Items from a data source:
__________________________________________________

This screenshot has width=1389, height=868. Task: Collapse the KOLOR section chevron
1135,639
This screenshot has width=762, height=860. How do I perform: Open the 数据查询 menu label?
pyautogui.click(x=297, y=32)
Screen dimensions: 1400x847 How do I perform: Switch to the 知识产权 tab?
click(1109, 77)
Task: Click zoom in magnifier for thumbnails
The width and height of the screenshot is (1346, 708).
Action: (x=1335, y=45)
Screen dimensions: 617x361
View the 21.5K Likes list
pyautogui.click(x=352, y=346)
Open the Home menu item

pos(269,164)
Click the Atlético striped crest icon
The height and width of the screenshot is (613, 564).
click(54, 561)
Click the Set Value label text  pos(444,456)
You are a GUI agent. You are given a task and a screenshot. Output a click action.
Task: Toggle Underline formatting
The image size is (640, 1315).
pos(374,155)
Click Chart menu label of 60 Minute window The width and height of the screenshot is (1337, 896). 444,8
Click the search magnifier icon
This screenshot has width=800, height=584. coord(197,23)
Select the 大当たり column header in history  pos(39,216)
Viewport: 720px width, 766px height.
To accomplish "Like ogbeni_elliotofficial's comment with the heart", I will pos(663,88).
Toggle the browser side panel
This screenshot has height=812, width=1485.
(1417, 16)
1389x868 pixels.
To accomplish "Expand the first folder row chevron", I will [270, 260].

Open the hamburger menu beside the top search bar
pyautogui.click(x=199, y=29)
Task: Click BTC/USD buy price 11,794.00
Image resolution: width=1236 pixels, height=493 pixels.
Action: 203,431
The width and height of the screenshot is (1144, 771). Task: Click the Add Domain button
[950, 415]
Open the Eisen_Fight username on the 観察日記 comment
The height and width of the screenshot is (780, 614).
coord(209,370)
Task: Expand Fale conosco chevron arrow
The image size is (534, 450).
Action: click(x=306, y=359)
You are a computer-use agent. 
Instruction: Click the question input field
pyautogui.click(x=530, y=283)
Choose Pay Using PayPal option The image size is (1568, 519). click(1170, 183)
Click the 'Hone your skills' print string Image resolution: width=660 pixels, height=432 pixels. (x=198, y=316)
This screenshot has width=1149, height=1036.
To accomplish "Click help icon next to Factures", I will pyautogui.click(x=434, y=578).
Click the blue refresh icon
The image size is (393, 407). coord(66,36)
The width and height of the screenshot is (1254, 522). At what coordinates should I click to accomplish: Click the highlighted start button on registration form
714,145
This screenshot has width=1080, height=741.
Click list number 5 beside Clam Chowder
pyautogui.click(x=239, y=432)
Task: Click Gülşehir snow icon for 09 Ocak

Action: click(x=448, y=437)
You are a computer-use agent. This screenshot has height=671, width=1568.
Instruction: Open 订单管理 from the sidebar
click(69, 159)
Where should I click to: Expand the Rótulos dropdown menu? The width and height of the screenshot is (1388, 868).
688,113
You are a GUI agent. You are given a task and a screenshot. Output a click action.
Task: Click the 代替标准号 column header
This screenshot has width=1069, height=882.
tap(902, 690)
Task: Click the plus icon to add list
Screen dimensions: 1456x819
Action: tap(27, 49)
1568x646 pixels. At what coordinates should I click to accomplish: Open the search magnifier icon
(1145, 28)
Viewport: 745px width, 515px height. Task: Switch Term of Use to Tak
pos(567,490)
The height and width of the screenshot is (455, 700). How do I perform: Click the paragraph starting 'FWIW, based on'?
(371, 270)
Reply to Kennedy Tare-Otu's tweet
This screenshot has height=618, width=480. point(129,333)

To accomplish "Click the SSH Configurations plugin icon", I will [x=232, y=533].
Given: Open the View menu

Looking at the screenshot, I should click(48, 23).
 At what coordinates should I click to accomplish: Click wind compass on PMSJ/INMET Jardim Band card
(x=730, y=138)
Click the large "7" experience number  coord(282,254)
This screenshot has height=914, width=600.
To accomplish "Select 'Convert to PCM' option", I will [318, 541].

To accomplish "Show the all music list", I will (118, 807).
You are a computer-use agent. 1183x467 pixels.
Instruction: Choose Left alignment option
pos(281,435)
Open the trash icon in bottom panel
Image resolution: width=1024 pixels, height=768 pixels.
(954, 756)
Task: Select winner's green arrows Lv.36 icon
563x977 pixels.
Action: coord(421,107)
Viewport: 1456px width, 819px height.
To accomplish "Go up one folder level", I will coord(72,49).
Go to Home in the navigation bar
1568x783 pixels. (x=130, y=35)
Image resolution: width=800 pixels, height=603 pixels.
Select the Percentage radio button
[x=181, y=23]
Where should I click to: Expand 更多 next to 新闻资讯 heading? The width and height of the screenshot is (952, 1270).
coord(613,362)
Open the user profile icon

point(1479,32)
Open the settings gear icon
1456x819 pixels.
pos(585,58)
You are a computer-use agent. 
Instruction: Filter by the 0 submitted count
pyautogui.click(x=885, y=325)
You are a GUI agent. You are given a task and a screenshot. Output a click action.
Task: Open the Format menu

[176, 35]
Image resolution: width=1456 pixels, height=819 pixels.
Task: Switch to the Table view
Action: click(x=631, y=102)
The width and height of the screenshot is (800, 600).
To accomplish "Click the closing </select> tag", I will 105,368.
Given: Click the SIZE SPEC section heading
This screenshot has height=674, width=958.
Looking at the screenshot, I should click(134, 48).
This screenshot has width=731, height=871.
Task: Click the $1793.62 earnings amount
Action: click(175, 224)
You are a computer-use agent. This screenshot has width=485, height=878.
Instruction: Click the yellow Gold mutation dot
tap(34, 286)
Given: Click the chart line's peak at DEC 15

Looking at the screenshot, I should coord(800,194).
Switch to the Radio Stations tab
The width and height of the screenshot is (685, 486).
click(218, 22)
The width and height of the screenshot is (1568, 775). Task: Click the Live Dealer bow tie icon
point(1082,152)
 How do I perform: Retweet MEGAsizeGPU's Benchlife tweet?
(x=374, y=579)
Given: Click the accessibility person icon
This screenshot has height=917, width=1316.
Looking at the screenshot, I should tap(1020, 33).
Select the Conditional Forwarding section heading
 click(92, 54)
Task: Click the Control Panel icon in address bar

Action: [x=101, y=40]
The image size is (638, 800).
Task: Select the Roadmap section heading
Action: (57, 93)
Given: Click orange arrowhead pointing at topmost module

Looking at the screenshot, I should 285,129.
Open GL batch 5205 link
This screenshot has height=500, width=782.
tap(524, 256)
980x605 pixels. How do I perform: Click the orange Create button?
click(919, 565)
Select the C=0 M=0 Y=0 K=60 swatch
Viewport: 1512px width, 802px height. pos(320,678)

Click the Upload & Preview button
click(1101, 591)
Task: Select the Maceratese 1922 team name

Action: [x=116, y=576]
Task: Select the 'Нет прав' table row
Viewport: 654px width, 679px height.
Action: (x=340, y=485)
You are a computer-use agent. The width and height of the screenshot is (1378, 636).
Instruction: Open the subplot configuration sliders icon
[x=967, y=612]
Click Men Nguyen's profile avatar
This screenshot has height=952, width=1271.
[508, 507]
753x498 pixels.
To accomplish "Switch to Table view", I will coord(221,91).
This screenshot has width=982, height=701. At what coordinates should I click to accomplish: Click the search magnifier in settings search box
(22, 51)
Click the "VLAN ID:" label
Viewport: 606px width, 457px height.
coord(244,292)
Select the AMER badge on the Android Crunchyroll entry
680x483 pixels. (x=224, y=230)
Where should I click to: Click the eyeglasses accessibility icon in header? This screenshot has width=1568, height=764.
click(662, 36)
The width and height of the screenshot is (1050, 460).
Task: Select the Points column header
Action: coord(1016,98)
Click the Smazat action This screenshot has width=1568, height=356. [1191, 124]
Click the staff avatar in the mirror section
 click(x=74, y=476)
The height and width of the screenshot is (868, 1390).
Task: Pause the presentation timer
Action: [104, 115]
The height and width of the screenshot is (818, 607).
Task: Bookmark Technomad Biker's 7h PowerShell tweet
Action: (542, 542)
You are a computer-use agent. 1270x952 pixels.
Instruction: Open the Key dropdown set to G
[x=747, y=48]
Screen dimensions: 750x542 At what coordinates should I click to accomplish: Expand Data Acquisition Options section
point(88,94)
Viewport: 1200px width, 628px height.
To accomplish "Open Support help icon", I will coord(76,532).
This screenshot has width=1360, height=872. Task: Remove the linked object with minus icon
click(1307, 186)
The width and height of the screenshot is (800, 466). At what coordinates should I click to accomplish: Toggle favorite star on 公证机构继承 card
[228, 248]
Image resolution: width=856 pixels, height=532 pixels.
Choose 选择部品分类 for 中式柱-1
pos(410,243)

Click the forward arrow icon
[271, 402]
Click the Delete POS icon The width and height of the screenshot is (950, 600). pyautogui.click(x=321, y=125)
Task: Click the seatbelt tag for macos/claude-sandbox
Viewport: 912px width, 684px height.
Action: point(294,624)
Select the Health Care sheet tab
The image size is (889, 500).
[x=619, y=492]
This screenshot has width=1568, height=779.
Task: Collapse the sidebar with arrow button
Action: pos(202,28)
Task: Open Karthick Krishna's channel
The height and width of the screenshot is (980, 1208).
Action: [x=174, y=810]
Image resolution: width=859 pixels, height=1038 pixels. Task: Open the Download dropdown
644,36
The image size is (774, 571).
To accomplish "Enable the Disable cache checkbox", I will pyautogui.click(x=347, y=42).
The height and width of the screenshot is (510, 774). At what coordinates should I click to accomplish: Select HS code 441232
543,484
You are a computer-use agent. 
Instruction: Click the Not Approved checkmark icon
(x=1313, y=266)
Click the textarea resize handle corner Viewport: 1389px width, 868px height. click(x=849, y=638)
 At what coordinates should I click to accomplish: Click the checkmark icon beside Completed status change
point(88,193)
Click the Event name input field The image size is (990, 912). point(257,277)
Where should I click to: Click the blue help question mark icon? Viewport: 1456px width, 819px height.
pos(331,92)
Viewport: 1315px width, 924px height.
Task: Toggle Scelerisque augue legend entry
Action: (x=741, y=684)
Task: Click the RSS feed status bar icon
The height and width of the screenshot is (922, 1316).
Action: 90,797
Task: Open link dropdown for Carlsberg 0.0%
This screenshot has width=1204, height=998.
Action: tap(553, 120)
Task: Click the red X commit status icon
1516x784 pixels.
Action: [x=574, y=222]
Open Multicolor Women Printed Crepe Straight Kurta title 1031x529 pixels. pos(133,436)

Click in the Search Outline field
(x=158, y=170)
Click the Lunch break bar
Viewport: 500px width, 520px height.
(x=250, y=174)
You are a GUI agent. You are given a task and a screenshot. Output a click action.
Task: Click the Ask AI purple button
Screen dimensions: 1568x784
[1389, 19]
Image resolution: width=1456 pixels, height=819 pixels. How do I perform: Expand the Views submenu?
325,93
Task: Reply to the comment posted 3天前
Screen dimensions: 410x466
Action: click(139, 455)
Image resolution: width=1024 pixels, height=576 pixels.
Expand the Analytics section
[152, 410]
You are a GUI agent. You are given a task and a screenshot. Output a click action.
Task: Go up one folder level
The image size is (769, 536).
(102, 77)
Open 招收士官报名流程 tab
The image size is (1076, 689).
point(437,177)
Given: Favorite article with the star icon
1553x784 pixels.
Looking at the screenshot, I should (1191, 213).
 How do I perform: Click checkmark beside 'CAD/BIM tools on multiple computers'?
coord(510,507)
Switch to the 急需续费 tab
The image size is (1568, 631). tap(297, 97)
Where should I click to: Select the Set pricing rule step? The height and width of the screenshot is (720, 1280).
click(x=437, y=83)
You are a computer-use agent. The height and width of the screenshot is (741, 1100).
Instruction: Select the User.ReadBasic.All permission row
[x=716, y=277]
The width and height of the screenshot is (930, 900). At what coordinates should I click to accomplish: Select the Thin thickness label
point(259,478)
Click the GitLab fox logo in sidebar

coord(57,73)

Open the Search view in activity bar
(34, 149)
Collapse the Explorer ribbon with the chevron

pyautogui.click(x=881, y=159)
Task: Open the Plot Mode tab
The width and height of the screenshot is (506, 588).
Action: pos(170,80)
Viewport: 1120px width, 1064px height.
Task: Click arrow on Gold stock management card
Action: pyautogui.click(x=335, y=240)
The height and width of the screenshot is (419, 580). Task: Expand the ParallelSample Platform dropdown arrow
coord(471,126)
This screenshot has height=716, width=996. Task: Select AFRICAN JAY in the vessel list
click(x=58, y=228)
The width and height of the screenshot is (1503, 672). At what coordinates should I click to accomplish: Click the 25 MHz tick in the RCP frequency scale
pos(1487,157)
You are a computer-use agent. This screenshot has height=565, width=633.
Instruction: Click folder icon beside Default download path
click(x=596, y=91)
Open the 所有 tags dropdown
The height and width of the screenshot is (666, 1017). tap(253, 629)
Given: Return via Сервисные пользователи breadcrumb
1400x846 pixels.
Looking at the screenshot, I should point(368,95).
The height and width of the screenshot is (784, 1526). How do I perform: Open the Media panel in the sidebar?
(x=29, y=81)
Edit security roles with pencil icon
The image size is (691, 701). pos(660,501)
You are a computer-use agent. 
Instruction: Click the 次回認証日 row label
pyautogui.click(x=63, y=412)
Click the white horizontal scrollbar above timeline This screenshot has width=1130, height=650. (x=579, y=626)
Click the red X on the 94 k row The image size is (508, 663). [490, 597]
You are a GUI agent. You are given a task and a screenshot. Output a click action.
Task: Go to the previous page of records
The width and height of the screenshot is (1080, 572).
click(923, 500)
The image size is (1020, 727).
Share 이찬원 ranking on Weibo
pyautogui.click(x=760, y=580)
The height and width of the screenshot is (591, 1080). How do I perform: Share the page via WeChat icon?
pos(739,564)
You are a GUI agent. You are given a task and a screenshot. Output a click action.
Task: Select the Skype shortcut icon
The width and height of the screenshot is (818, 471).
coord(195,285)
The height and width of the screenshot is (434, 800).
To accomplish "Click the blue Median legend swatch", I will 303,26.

__________________________________________________

**TO DO**
Edit the stretch from the start of the records through the line containing "Click the 'Hone" by changing "magnifier" to "lens", and give those lines again with everything else unchanged.

**COMPLETE OUTPUT**
This screenshot has width=1389, height=868. Task: Collapse the KOLOR section chevron
1135,639
This screenshot has width=762, height=860. How do I perform: Open the 数据查询 menu label?
pyautogui.click(x=297, y=32)
Screen dimensions: 1400x847 How do I perform: Switch to the 知识产权 tab?
click(1109, 77)
Task: Click zoom in lens for thumbnails
The width and height of the screenshot is (1346, 708).
Action: (x=1335, y=45)
Screen dimensions: 617x361
View the 21.5K Likes list
pyautogui.click(x=352, y=346)
Open the Home menu item

pos(269,164)
Click the Atlético striped crest icon
The height and width of the screenshot is (613, 564).
click(54, 561)
Click the Set Value label text  pos(444,456)
You are a GUI agent. You are given a task and a screenshot. Output a click action.
Task: Toggle Underline formatting
The image size is (640, 1315).
pos(374,155)
Click Chart menu label of 60 Minute window The width and height of the screenshot is (1337, 896). 444,8
Click the search lens icon
This screenshot has width=800, height=584. coord(197,23)
Select the 大当たり column header in history  pos(39,216)
Viewport: 720px width, 766px height.
To accomplish "Like ogbeni_elliotofficial's comment with the heart", I will pos(663,88).
Toggle the browser side panel
This screenshot has height=812, width=1485.
(1417, 16)
1389x868 pixels.
To accomplish "Expand the first folder row chevron", I will [270, 260].

Open the hamburger menu beside the top search bar
pyautogui.click(x=199, y=29)
Task: Click BTC/USD buy price 11,794.00
Image resolution: width=1236 pixels, height=493 pixels.
Action: 203,431
The width and height of the screenshot is (1144, 771). Task: Click the Add Domain button
[950, 415]
Open the Eisen_Fight username on the 観察日記 comment
The height and width of the screenshot is (780, 614).
coord(209,370)
Task: Expand Fale conosco chevron arrow
The image size is (534, 450).
Action: click(x=306, y=359)
You are a computer-use agent. 
Instruction: Click the question input field
pyautogui.click(x=530, y=283)
Choose Pay Using PayPal option The image size is (1568, 519). click(1170, 183)
Click the 'Hone your skills' print string Image resolution: width=660 pixels, height=432 pixels. (x=198, y=316)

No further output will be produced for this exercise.